THE RAMPARTS OF FACHI
Nearly empty of people, the lanes are full of shadows and a sense of a thousand mysteries. Everywhere there are shadows: and on the day that I first entered Fachi I found myself repeating, under my breath: “It is a lost city, and its name should be, The City of Shadows.
Shadows, always shadows, meet one at every turn in ever-changing phase. Weird, attractive shapes when cast from parts where unskilled, unplotted building has found a happy architectural result, or frowning nooks where lurk the sentiments of witchery or ghosts of the wicked dead.
A few natives pass. They brush against me because of the narrowness of the lane. Close to them I see that their clothes are dirt soiled, their features hard and villainous. They hurry on and vanish out of the street with a single step aside. They have turned a corner or entered a dwelling.
All the dwellings are entered directly from the alleys. The burrowing for shelter is increased in the dwellings; their floors are farther under the ground than the dusty lanes. (They have nothing to fear from rain and consequent flooding; for it does not rain.) A low, earthy parapet guards a few steps underground, and a tiny door, of hatchway size, through which only a stooping figure can pass.

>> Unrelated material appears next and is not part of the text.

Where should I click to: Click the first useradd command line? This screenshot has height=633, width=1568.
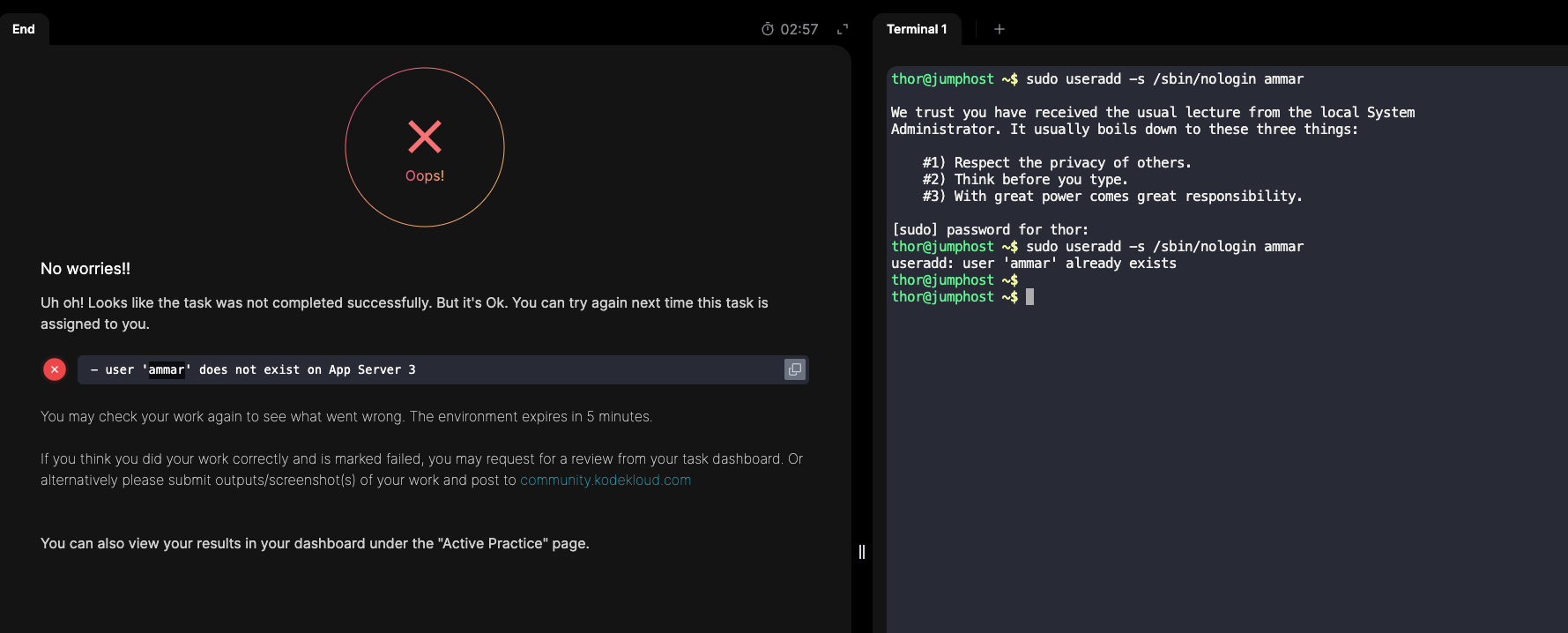tap(1096, 79)
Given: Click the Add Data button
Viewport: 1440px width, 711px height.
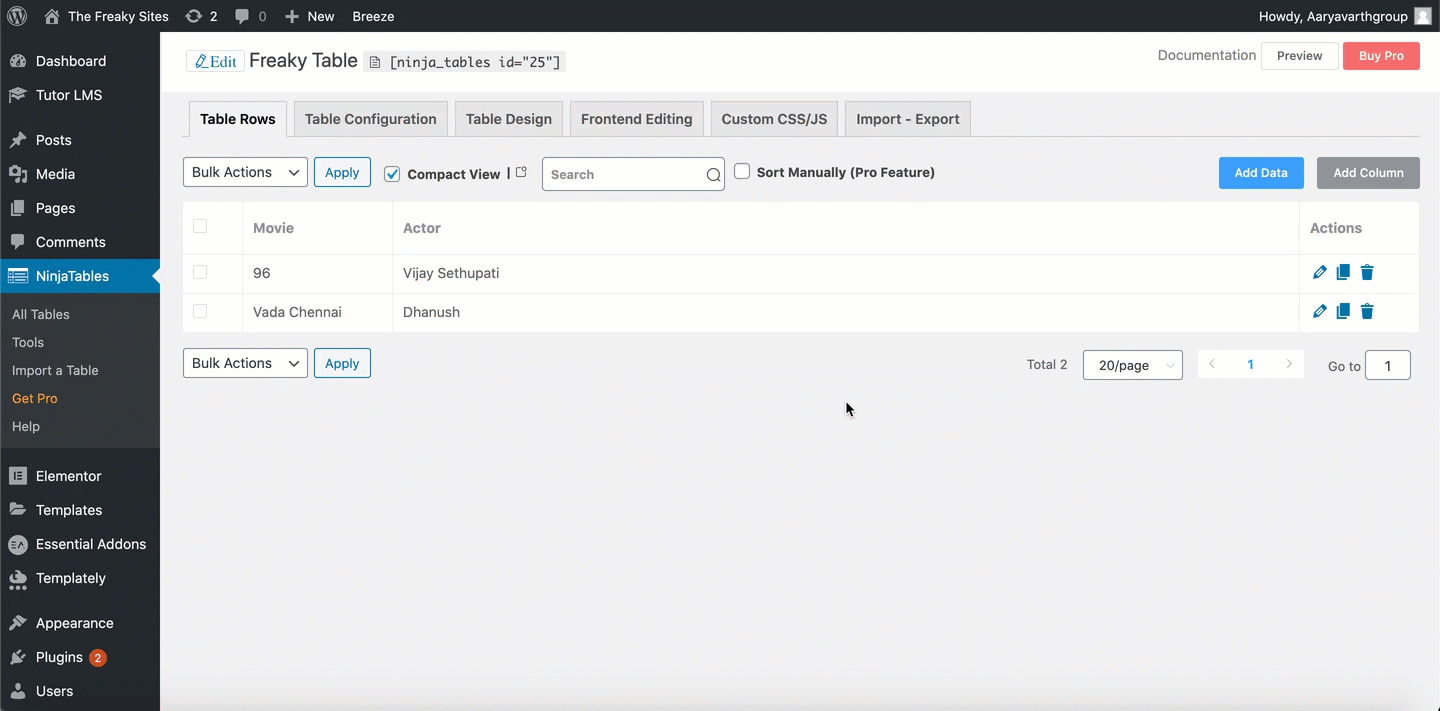Looking at the screenshot, I should click(1261, 173).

When there are no occupants at home, even during the day, these palm-plank, rudely anchored doors are closed and barred with the forbidding strength already described; as if neighbour trusted not neighbour.
But the issue that is vital to Fachi’s scheme of defence is in the fact that, from within, at a moment’s notice, the whole town can be barred and buttressed and placed under lock and key.
Packed like the skep of a hive, with intent to utilise space, Fachi is a regular honeycomb of crowded dens. They are salt-built, like the rest of the town, and as dark and shadowy and mysterious as the alleys outside. Each cell in the honeycomb has its narrow slit of a door, with a spy-hole, no larger than a halfpenny, drilled through the wall near the side of the jamb, so that folks may be peered at when approaching, or when arrived and knocking for admission.
Even by day nearly all the dwellings are locked and barred. When, perchance, a door stands ajar a feeble ray of light steals into a bare-walled, smoke-blackened den that has no more furnishing than a heap of dates on a mat and a skin of water hanging from the low ceiling. Once admittance has been gained from outside, it is seen that the interior of every home is comprised of den leading to den, each with its thick plank door and its air of suspicion and secrecy. Before entering a single dwelling I had already realised that every yard of the lanes within Fachi could be defended almost single-handed, and that, should defenders happen to be driven back or killed at any one point, a fresh rally could be made with success at every gateway in their course. In the barred doors within the dens themselves I again thought of the cunning strategy from the point of view of hand-to-hand defensive fighting.